② Case 2: Bronchial Artery Chemoembolization
Patient with right upper lobe lung cancer, tumor diameter approximately 8 cm (top left image);
Drug-loaded microspheres were used for bronchial artery chemoembolization,
(top right image) imaging shows a clear tumor vascular network,
(bottom left image) post-embolization imaging shows complete disappearance of tumor staining;
One month after the procedure, follow-up imaging revealed significant tumor necrosis and shrinkage to about 4 cm (bottom right image).
The patient continued with comprehensive therapy, has survived for over a year, and remains under follow-up.

③ Case 3:
Patient, male, 75 years old, moderately differentiated transverse colon adenocarcinoma, with liver and bone metastases.

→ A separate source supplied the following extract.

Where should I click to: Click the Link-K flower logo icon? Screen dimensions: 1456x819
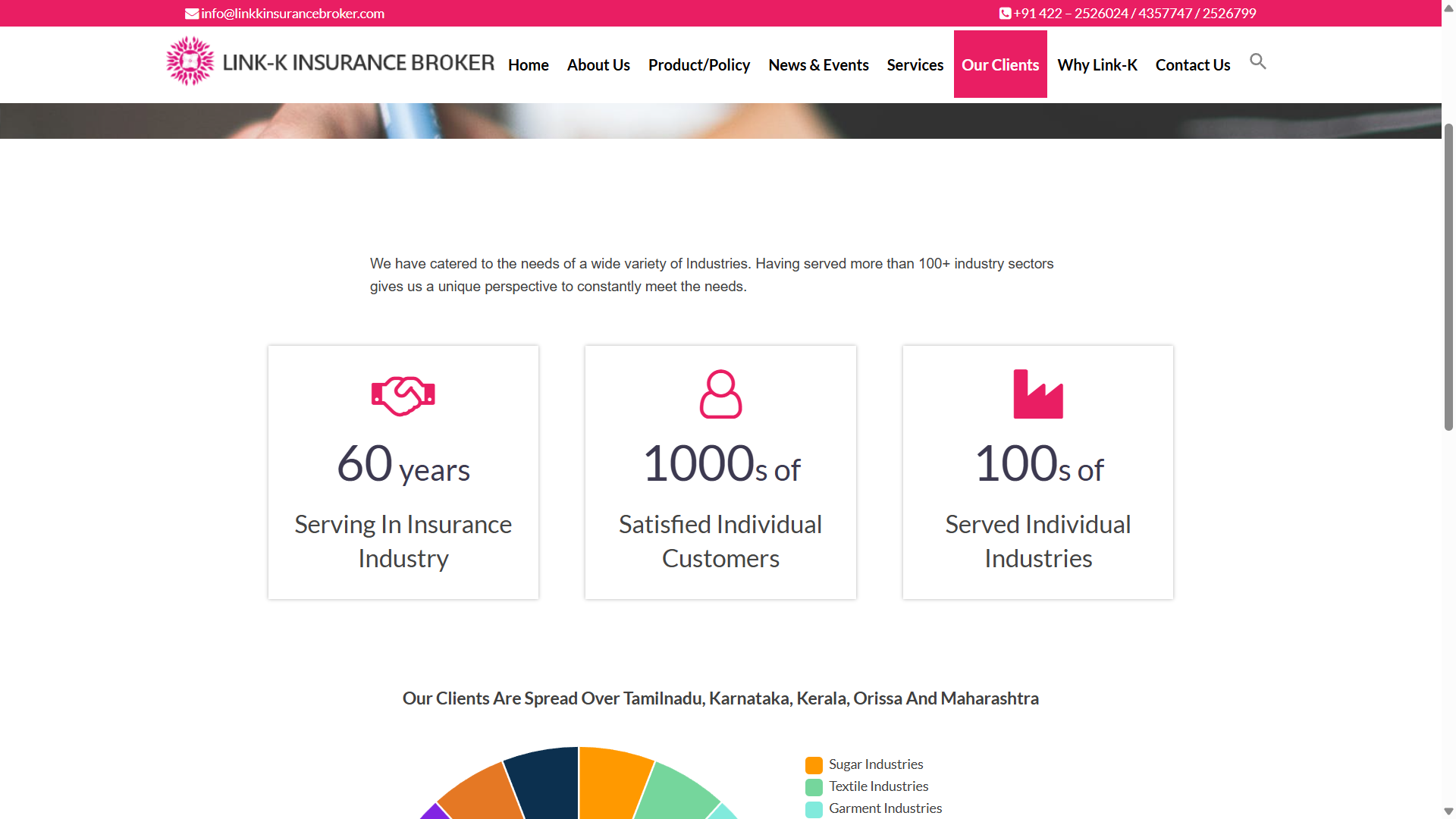(189, 61)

(Molecular testing: KRAS p.G12V mutation; BRAF V600E wild type; TMB 2.9; MSS; PD-L1 negative)
Chief Complaint and Clinical Course: Since May 2024, the patient experienced darkened stool (blackish-green well), followed by progressive fatigue. Previous hospital evaluation showed severe anemia (HGB ~40 g/L), imaging suggested a colonic mass with possible multiple metastases. Pathological biopsy confirmed moderately differentiated transverse colon adenocarcinoma. The patient was referred to our hospital for PET/CT evaluation, confirming transverse colon cancer with multiple liver and bone metastases.
Treatment Plan: Under DSA guidance, arterial interventional therapy was performed around tumor feeding arteries (super-selective angiography + tumor feeding artery embolization + arterial chemo-infusion), completed in four sessions on 07-26, 08-26, 10-16, and 11-06. The arterial infusion regimen included oxaliplatin (100 mg) combined with oral capecitabine (1 g, bid, d1--14) for palliative chemotherapy.
Treatment Response and Follow-up: Follow-up on 10-14 showed significant shrinkage of the primary transverse colon tumor; anemia improved markedly and the overall condition of the patient was enhanced.